EGLN1
Hypoxia-inducible factor prolyl hydroxylase 2 (HIF-PH2), or prolyl hydroxylase domain-containing protein 2 (PHD2), is an enzyme encoded by the EGLN1 gene. It is also known as Egl nine homolog 1.[3][4][5][6]
The hypoxia response
HIF-1α is a ubiquitous, constitutively synthesized transcription factor responsible for upregulating the expression of genes involved in the cellular response to hypoxia. These gene products may include proteins such as glycolytic enzymes and angiogenic growth factors.[7] In normoxia, HIF alpha subunits are marked for the ubiquitin-proteasome degradation pathway through hydroxylation of proline-564 and proline-402 by PHD2. Prolyl hydroxylation is critical for promoting pVHL binding to HIF, which targets HIF for polyubiquitylation.[6]
Structure
PHD2 is a 46-kDa enzyme that consists of an N-terminal domain homologous to MYND zinc finger domains, and a C-terminal domain homologous to the 2-oxoglutarate dioxygenases. The catalytic domain consists of a double-stranded β-helix core that is stabilized by three α-helices packed along the major β-sheet.[8] The active site, which is contained in the pocket between the β-sheets, chelates iron(II) through histidine and aspartate coordination. 2-oxoglutarate displaces a water molecule to bind iron as well.[9] The active site is lined by hydrophobic residues, possibly because such residues are less susceptible to potential oxidative damage by reactive species leaking from the iron center.[8]

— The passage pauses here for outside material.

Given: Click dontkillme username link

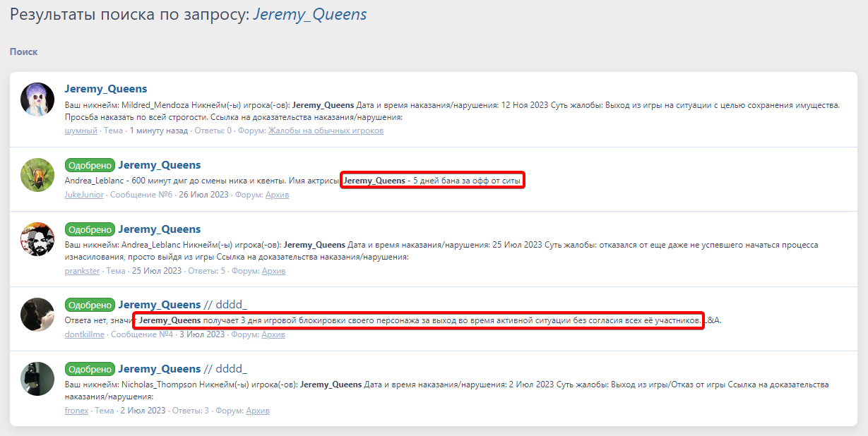Looking at the screenshot, I should click(84, 334).
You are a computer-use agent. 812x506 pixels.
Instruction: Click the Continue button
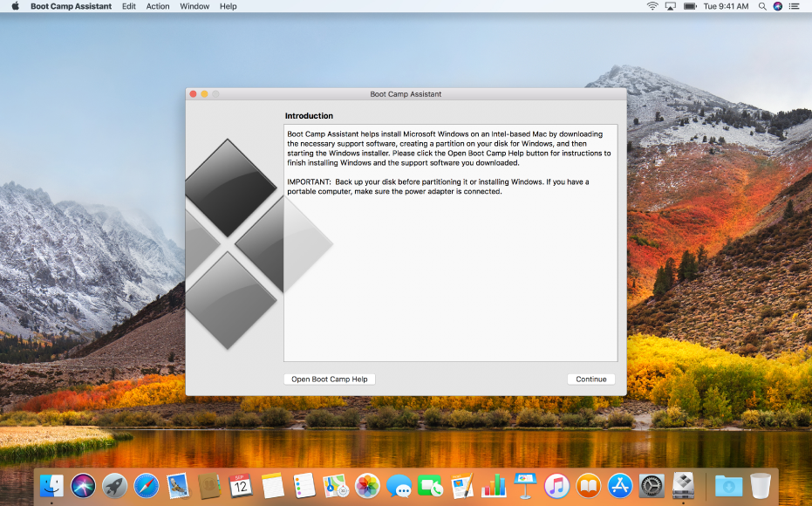tap(590, 380)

The enzyme has a high affinity for iron(II) and 2-oxoglutarate, and forms a long-lived complex with these factors.[10] It has been proposed that cosubstrate and iron concentrations poise the HIF hydroxylases to respond to an appropriate "hypoxic window" for a particular cell type or tissue.[11] Studies have revealed that PHD2 has a KM for dioxygen slightly above its atmospheric concentration, and PHD2 is thought to be the most important sensor of the cell's oxygen status.[12]
Mechanism
The enzyme incorporates one oxygen atom from dioxygen into the hydroxylated product, and one oxygen atom into the succinate coproduct.[13] Its interactions with HIF-1α rely on a mobile loop region that helps to enclose the hydroxylation site and helps to stabilize binding of both iron and 2-oxyglutarate.[9]

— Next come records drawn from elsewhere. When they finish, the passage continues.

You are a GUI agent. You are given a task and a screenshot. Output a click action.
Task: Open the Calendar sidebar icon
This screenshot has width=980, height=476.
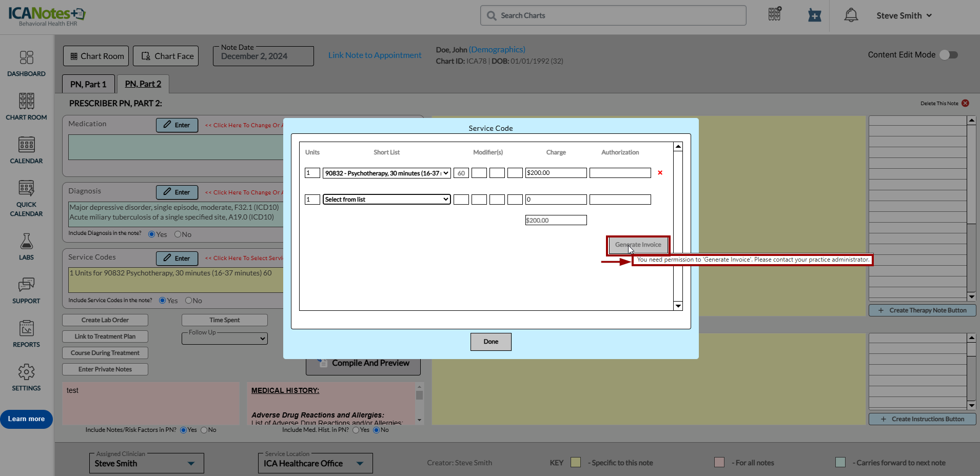pyautogui.click(x=26, y=150)

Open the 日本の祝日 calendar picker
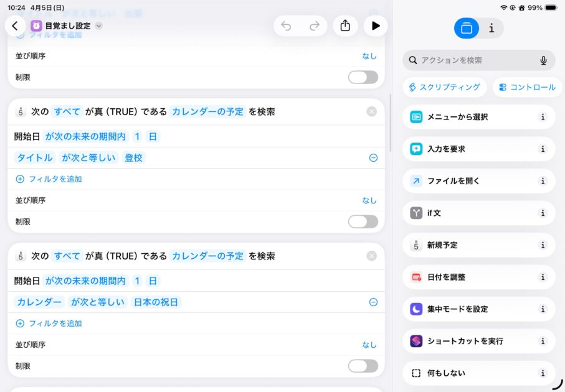tap(158, 302)
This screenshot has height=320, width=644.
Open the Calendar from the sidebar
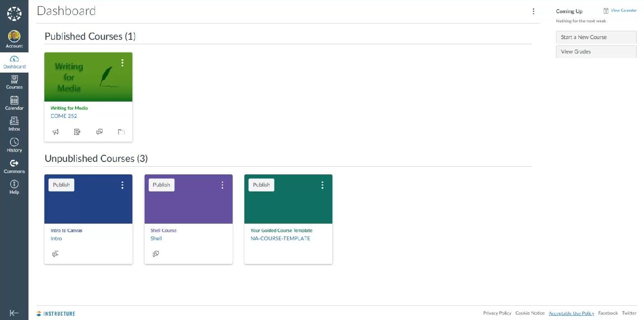point(14,103)
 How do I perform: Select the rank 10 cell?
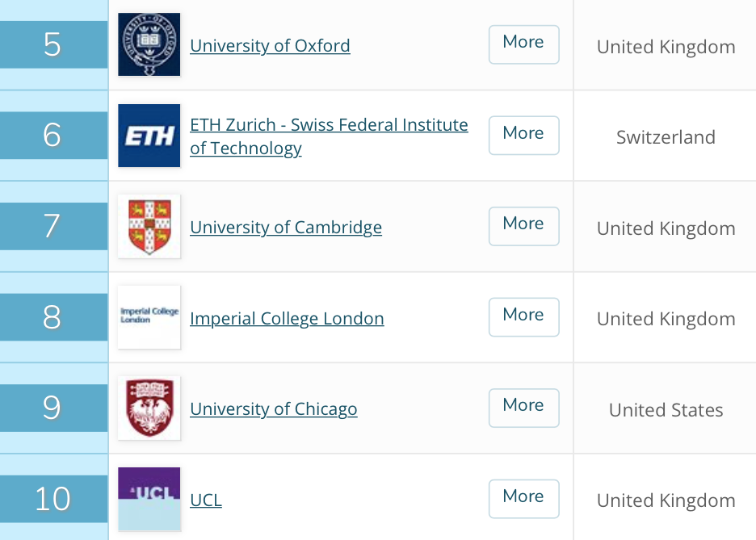click(53, 499)
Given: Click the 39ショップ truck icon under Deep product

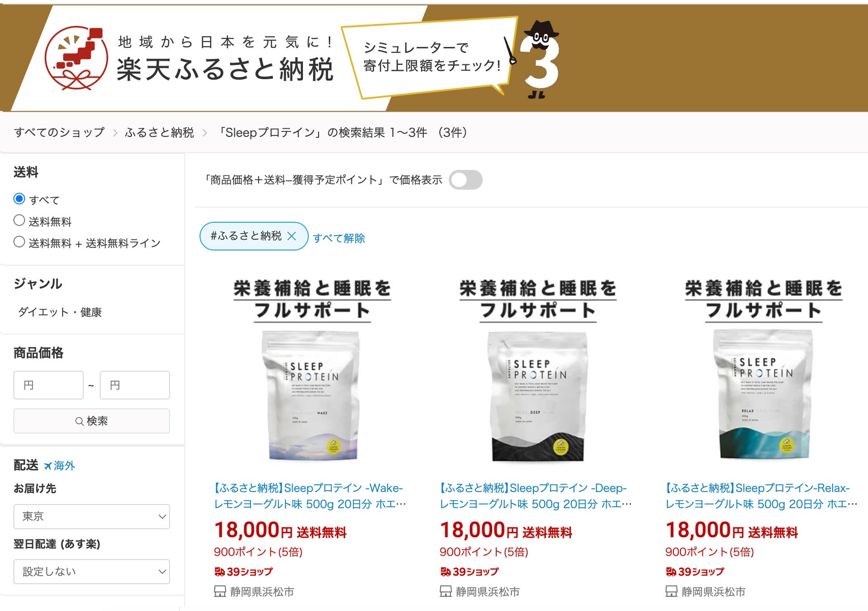Looking at the screenshot, I should 446,572.
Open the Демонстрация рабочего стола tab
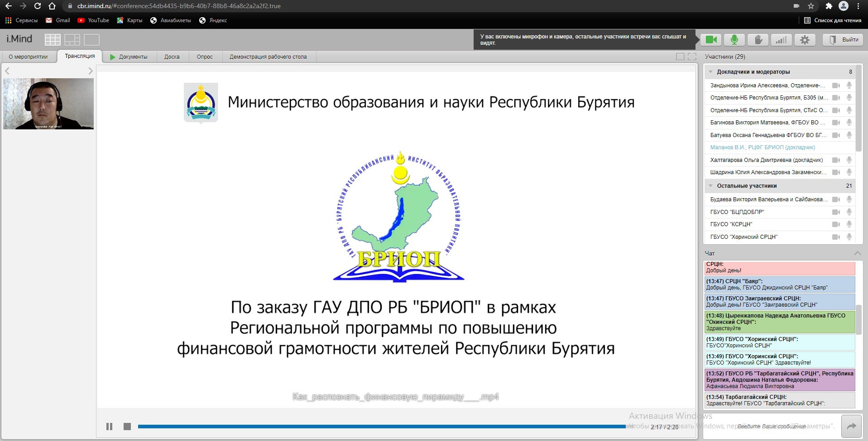Screen dimensions: 868x441 click(x=268, y=57)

Biological role and disease relevance
PHD2 is the primary regulator of HIF-1α steady state levels in the cell. A PHD2 knockdown showed increased levels of HIF-1α under normoxia, and an increase in HIF-1α nuclear accumulation and HIF-dependent transcription. HIF-1α steady state accumulation was dependent on the amount of PHD silencing effected by siRNA in HeLa cells and a variety of other human cell lines.[6]
However, although it would seem that PHD2 downregulates HIF-1α and thus also tumorigenesis, there have been suggestions of paradoxical roles of PHD2 in tumor proliferation. For example, one animal study showed tumor reduction in PHD2-deficient mice through activation of antiproliferative TGF-β signaling.[14] Other in vivo models showed tumor-suppressing activity for PHD2 in pancreatic cancer as well as liver cancer.[15][16] A study of 121 human patients revealed PHD2 as a strong prognostic marker in gastric cancer, with PHD2-negative patients having shortened survival compared to PHD2-positive patients.[17]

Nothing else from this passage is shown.